I’m a parent of a UC Student, and I find it totally reprehensible to see the blatant provocation of the Santa Barbara Sheriffs for their role in instigating the riots in I.V. First, they banned Floatopia — a peaceful, fun loving, float-oriented day at the beach — ostensibly because there was too much drinking and partying. Hey, can we say Spring break? This was a patently ridiculous move by the Sheriff’s office. This after all, was a celebration that had a tradition for over a decade and it was recently nixed four years ago. The apparent reason offered was there was too much “pollution.” If the 25,000 attendees drove to another venue to celebrate, the “pollution” levels would be geometrically higher. The real pollution is in the minds of those who enacted the ban: political grinches, using the Sheriffs as their enforcers.
Seriously, who in their right mind would have come up with the idea that students can’t have a joyful beach party once a year? Can the person taking credit, please raise their hand? Apparently, there are cruel, vengeful, spiteful people who apparently have never had a childhood or dreamt a dream.
Devastated, the students fashioned a creative and fun alternative — they took their energy and collective need for partying to Deltopia; a land locked street party in I.V. This event, now in its third year, was a creative alternative to Floatopia and an answer to the fascistic, no-beach-partying dictum. Tens of thousands of folks from outside the area planned to attend, along with the tens of thousands of Santa Barbara students, but unfortunately, that was “unacceptable.” The Sheriff sent out emails and texts to students a week before the event: “no music permitted.” Thereby essentially banning that event. WTF? The Sheriff’s department clearly has too much time on their hands, or an alternative and more sinister motive. I think it was the latter.
Are they kidding? Is this the Kremlin?
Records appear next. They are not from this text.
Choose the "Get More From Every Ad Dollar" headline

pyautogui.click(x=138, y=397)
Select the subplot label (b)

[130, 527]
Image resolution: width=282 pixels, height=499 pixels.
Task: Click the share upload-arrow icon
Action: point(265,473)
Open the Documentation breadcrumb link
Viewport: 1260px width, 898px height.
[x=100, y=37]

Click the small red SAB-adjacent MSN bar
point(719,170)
Have they forgotten that UCSB is the bread and butter, both a major economic engine and cultural institution of the county? I understand passing royal edicts and banning popular events may be popular with some power-mad political classes, but really banning Deltopia? Particularly after banning Floatopia, this is too much to countenance. This is the tail wagging the dog. Someone needs to sue the Sheriffs and the county so they can get the message — lighten up and let the students have their Floatopia back.
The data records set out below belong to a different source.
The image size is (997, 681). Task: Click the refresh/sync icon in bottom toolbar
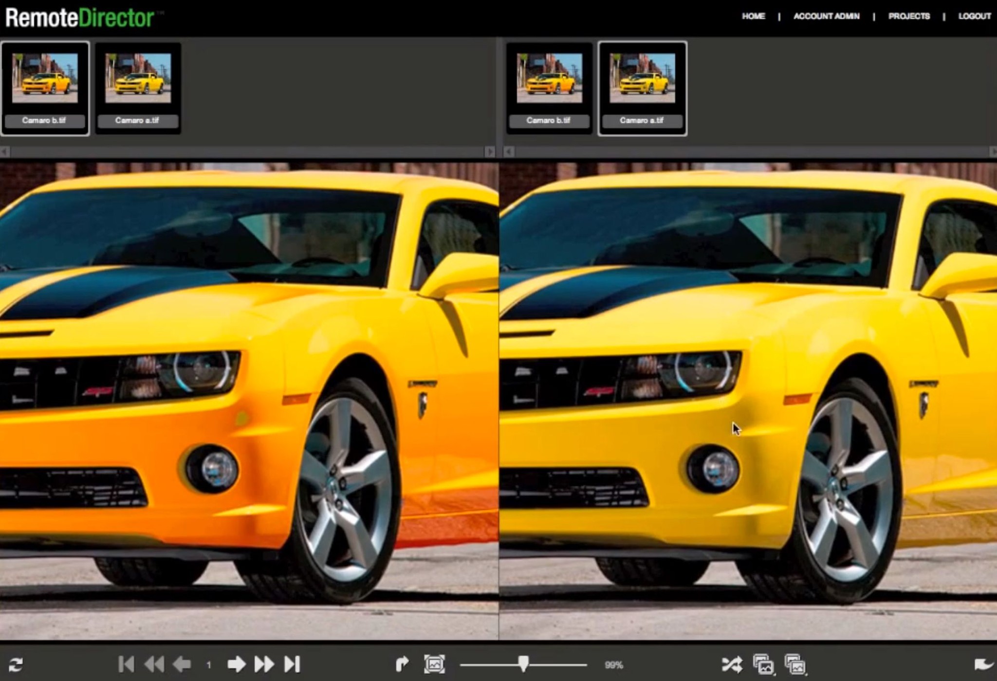coord(15,664)
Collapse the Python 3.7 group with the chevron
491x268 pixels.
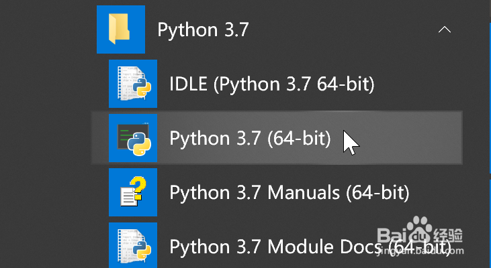coord(443,29)
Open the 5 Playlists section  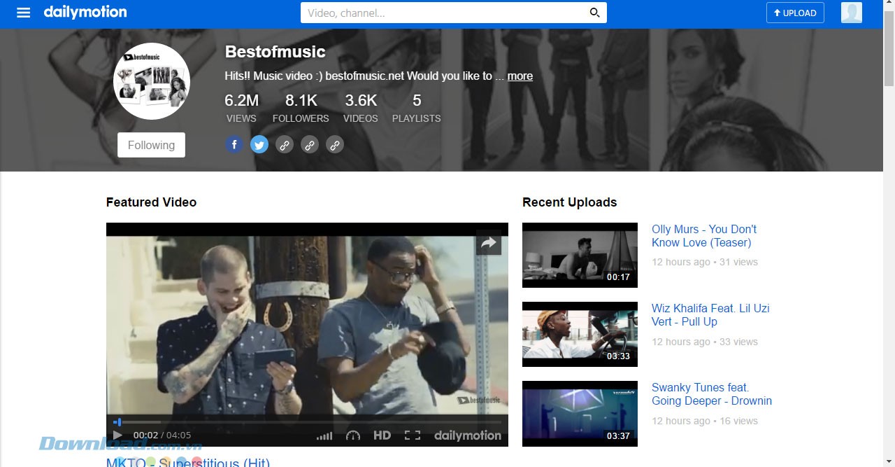(416, 109)
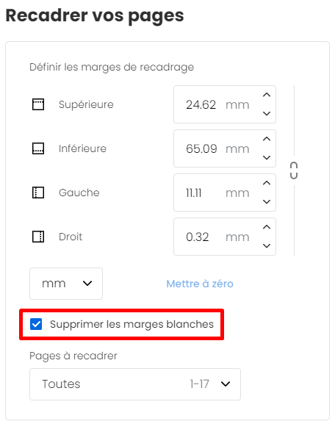Decrease the Inférieure margin value

tap(267, 158)
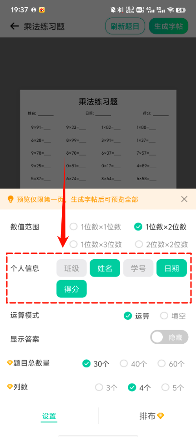Select 2位数×2位数 range option
196x437 pixels.
[x=161, y=244]
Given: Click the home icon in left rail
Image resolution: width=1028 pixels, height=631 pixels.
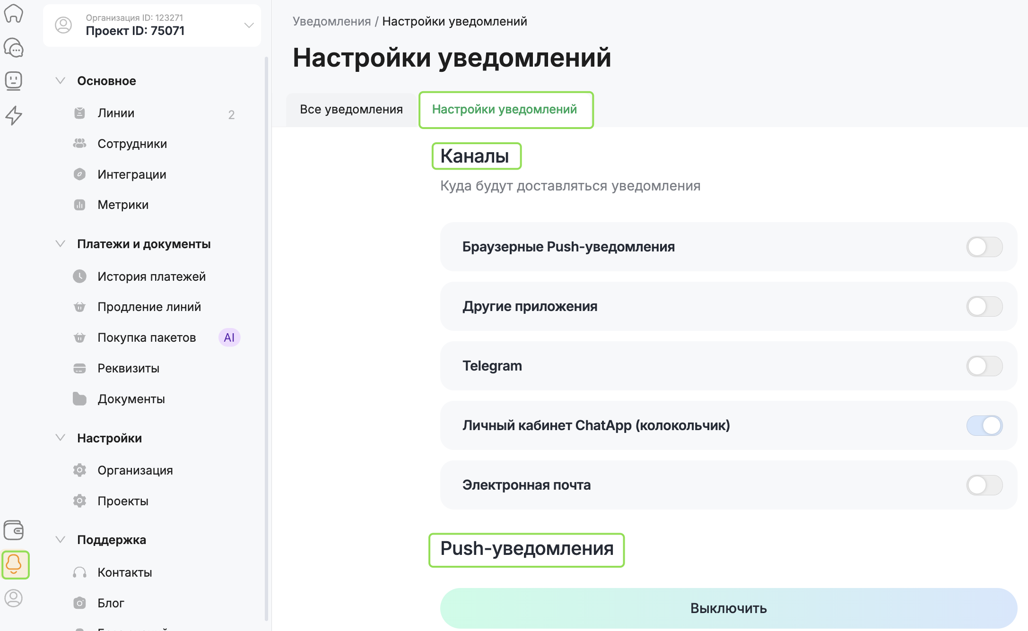Looking at the screenshot, I should pyautogui.click(x=14, y=13).
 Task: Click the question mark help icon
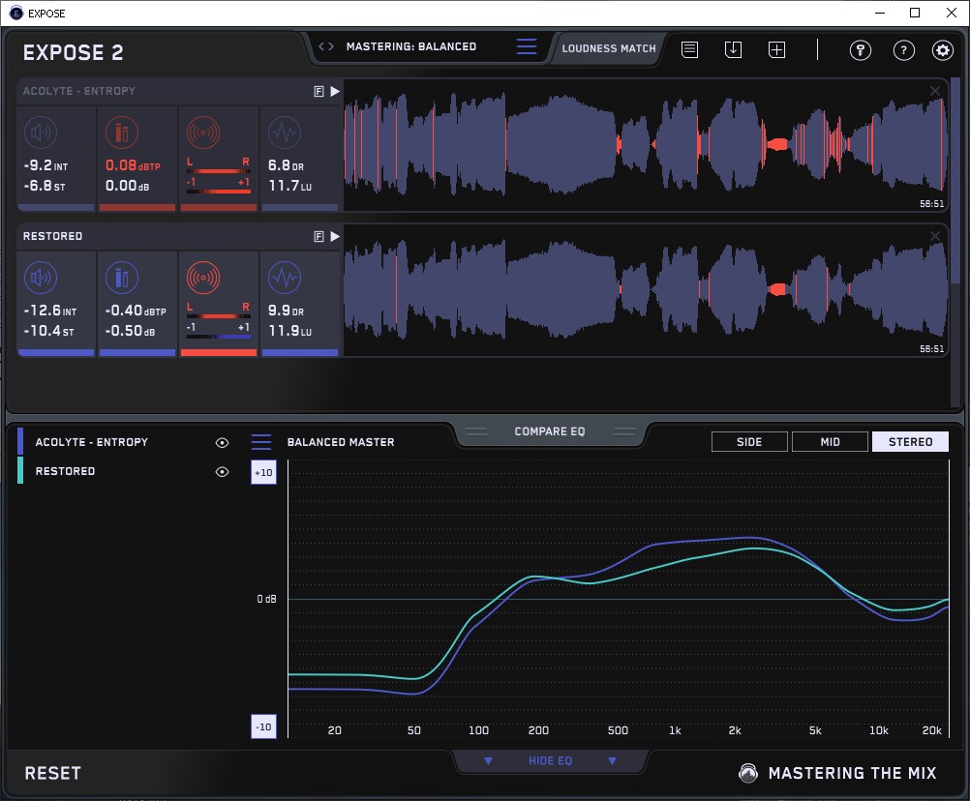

It gets worse. What was unknown is that Sheriff’s office had both planned and instigated a riot. According to multiple student reports, at the start of Deltopia, the Sheriffs were literally going house to house in I.V., confiscating speakers and amplifiers being played in homes and adding insult to injury — citing the students for playing the music! The students and their guests poured out to the street angrily. Who wouldn’t? When was the last time storm troopers acted so heavy handed in I.V. and in your own home no less?
The Sheriffs knew their actions would elicit push-back and I’m now thinking that that with the increasing militarization of our nation’s police forces (the Department of Homeland Security has been subsidizing local police departments with crowd control gear) the Sheriffs were itching for a fight and wishing to try out all their swat gear and crowd control equipment, and they did. No stone was left unturned, they beat and tear gassed student, conducted mass arrests, etc.
How many readers believe a riot would have ensued without the heavy-handed, bullying intervention of the Sheriff’s department? If the Sheriff’s department would have been mere casual observers of Deltopia, as they had been in the past two years? If they had, no riot would have ensued. Without the aggressive, confrontational and militarized Sheriff’s tactics, which unleashed every tactical tool in their toolbox — including calling in all local police departments for a larger show of force — Deltopia would have a simple, sun-filled, spring day of partying in I.V.
The solution? Bring Floatopia back and restore peace to the world.
Adam Sparks is a parent of a UC student.